Is-A relationship provides type-compatibility, which allows the use of variable implementation in an easier way. Extensive use of Is-A for code reuse may lead to problems like class proliferation.

Design #3

When we look at it closely, we realize that all buffered and data decorator stream classes do similar things. All buffered decorator stream classes read the buffer, and all data stream classes use the read() method from the base stream classes and construct different data-types based on the method being called, e.g. readInt() or readBoolean() , etc. So, quite clearly, the design should avoid having the repetitive code.

The above design solves the problem of class proliferation. Here, we use the Has-A relationship instead of Is-A. In this design, adding a new base stream class will not require the addition of new decorator stream classes.

Issues 

When a new base stream class is added, all the decorator stream classes need modification to add a reference to this new class, which is a maintenance problem.

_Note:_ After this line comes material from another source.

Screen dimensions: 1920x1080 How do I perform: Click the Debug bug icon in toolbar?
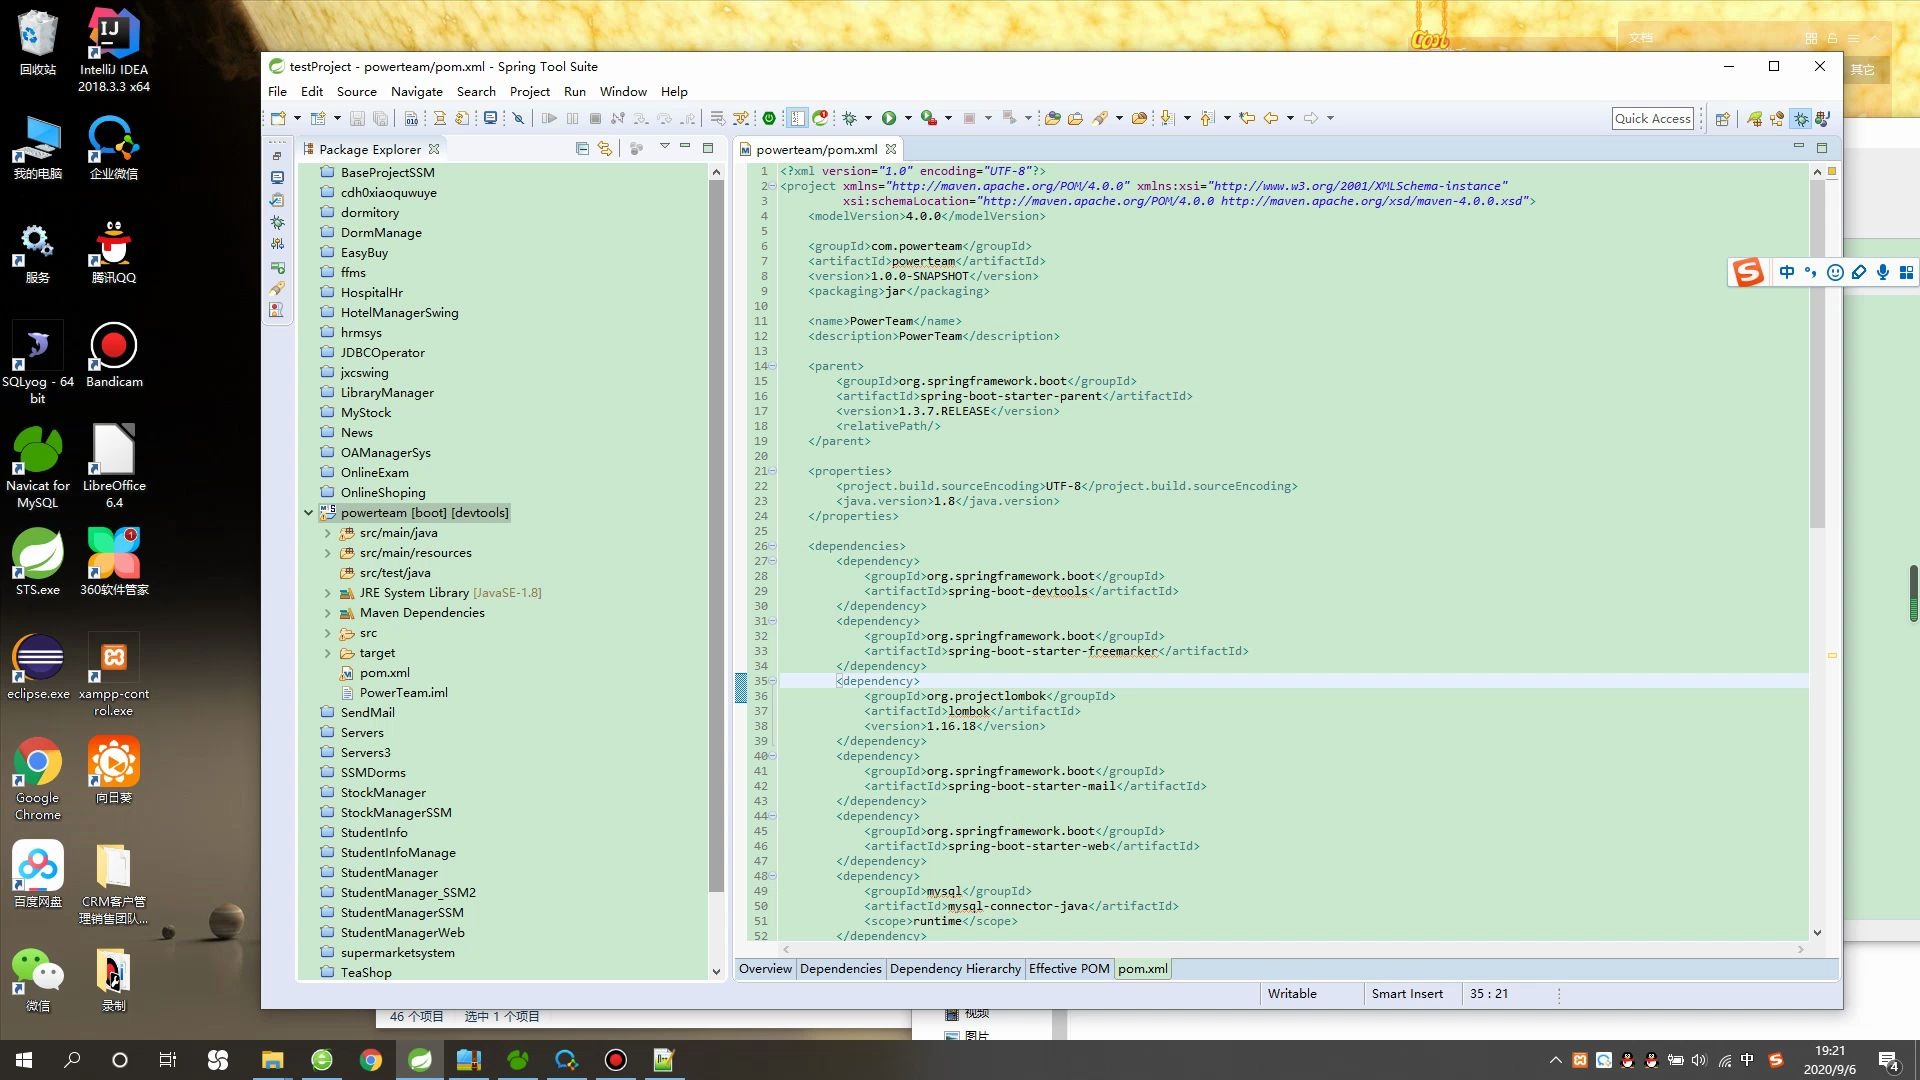pyautogui.click(x=850, y=118)
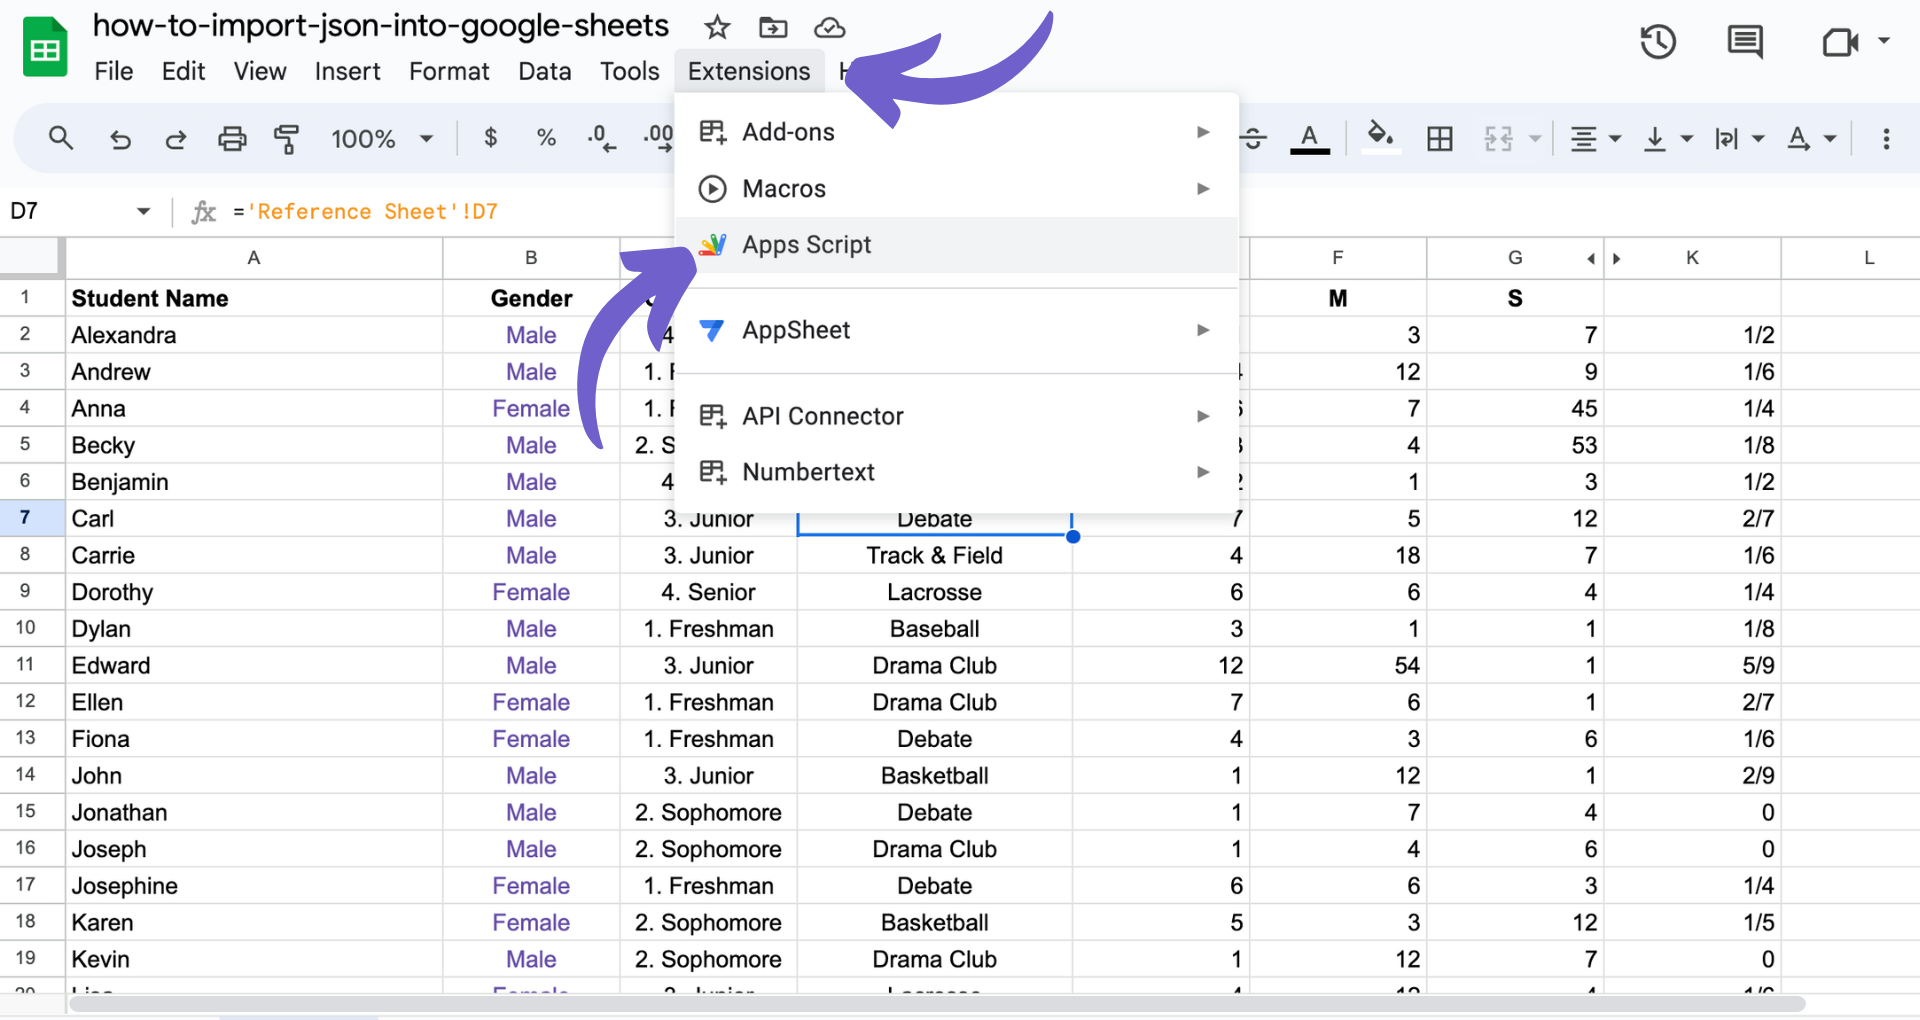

A Has-A B' means class A can reuse code from class B. This provides extensibility and maintainability and also solves the problem of class proliferation.

Design #4

The above design solves the maintenance problem above. In the new design, all the decorator stream classes keep a reference of InputStream instead of each base stream classes. So, when a new base stream class is added, it is automatically referenced in decorator stream classes through the InputStream reference. This design allows all the decorator stream classes to work together, e.g. we can create DataInputStream, which uses a  BufferedInputStream, which internally uses  FileInputStream. It’s a very flexible design!

Issues 

If a new decorator stream class is added, it provides extra functionality to the basic stream classes. The designer of the new decorator stream class would need to keep a reference to the InputStream. A good design should hide these complexities for better extensibility.

A Has-A B' means class A can reuse code from any class of type B. This provides greater extensibility and maintainability.

Design #5

The above design makes a further improvement over the existing one. With the new design, a new decorator stream class can be added by just extending to the FilterInputStream, and automatically, it will reference the InputStream  class, and thus, it will have the reference of all the base and decorator stream classes.

A 'Has-A B' means any class of type A can reuse code from any class of type B. This provides greater extensibility and maintainability.

Conclusion

Progression of Thought

If you go through the above five designs, it shows a transition on how Has-A provides better implementation reuse.

'A Is-A B' Class A can reuse implementation of Class B.  And, Is-A provides implementation reuse.

'A Has-A B' Class A can reuse implementation of Class B. Has-A also provides implementation reuse. Along with that, it also avoids the class proliferation problem.

'A Has-A B' Class A can reuse any implementation of type B (class B and all its subclasses). Has-A provides variable implementation reuse.

'A Has-A B' any class of type A (Class A and all its subclasses) can reuse any implementation of type B (class B and all its subclasses). Has-A provides variable implementation reuse.

This is a very powerful thought, as you can build any hierarchy of Class A and reuse any implementation of type B in any implementation of type A without changing anything in the relationship.

Takeaways

So, in conclusion, Is-A should be used when type compatibility is the requirement. And, Has-A should generally be used for implementation reuse. Has-A must be used when reuse of variable implementation is required with or without type compatibility. The right use of both provides highly maintainable and extensible design.